- DATA PROVIDED:
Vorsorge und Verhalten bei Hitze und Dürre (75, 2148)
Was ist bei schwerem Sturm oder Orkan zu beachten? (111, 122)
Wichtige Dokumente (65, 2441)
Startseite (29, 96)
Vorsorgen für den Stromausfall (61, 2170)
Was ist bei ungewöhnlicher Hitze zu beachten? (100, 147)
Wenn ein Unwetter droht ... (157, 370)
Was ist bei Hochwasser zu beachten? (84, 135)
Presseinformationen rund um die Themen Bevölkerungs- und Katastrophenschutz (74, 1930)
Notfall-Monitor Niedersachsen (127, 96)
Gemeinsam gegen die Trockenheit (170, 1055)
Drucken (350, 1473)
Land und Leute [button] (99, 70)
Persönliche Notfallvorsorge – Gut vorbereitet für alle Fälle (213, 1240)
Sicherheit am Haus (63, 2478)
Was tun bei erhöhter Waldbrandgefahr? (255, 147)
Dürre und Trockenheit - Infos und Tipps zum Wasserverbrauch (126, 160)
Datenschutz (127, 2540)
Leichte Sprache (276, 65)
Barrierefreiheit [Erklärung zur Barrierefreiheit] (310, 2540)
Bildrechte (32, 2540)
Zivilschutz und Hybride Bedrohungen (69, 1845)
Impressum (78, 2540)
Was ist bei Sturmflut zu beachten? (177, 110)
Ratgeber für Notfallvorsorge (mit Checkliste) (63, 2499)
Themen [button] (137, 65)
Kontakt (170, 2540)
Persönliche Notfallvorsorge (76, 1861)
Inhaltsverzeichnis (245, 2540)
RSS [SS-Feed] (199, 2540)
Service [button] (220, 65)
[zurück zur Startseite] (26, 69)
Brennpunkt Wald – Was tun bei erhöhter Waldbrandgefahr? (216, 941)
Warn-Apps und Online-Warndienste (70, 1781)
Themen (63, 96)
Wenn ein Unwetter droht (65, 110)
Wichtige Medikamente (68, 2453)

- AIM: Render every one of the records above as a numbered list, leaving out any blank lines.

- REPLY TO THE EXERCISE:
1. Vorsorge und Verhalten bei Hitze und Dürre (75, 2148)
2. Was ist bei schwerem Sturm oder Orkan zu beachten? (111, 122)
3. Wichtige Dokumente (65, 2441)
4. Startseite (29, 96)
5. Vorsorgen für den Stromausfall (61, 2170)
6. Was ist bei ungewöhnlicher Hitze zu beachten? (100, 147)
7. Wenn ein Unwetter droht ... (157, 370)
8. Was ist bei Hochwasser zu beachten? (84, 135)
9. Presseinformationen rund um die Themen Bevölkerungs- und Katastrophenschutz (74, 1930)
10. Notfall-Monitor Niedersachsen (127, 96)
11. Gemeinsam gegen die Trockenheit (170, 1055)
12. Drucken (350, 1473)
13. Land und Leute [button] (99, 70)
14. Persönliche Notfallvorsorge – Gut vorbereitet für alle Fälle (213, 1240)
15. Sicherheit am Haus (63, 2478)
16. Was tun bei erhöhter Waldbrandgefahr? (255, 147)
17. Dürre und Trockenheit - Infos und Tipps zum Wasserverbrauch (126, 160)
18. Datenschutz (127, 2540)
19. Leichte Sprache (276, 65)
20. Barrierefreiheit [Erklärung zur Barrierefreiheit] (310, 2540)
21. Bildrechte (32, 2540)
22. Zivilschutz und Hybride Bedrohungen (69, 1845)
23. Impressum (78, 2540)
24. Was ist bei Sturmflut zu beachten? (177, 110)
25. Ratgeber für Notfallvorsorge (mit Checkliste) (63, 2499)
26. Themen [button] (137, 65)
27. Kontakt (170, 2540)
28. Persönliche Notfallvorsorge (76, 1861)
29. Inhaltsverzeichnis (245, 2540)
30. RSS [SS-Feed] (199, 2540)
31. Service [button] (220, 65)
32. [zurück zur Startseite] (26, 69)
33. Brennpunkt Wald – Was tun bei erhöhter Waldbrandgefahr? (216, 941)
34. Warn-Apps und Online-Warndienste (70, 1781)
35. Themen (63, 96)
36. Wenn ein Unwetter droht (65, 110)
37. Wichtige Medikamente (68, 2453)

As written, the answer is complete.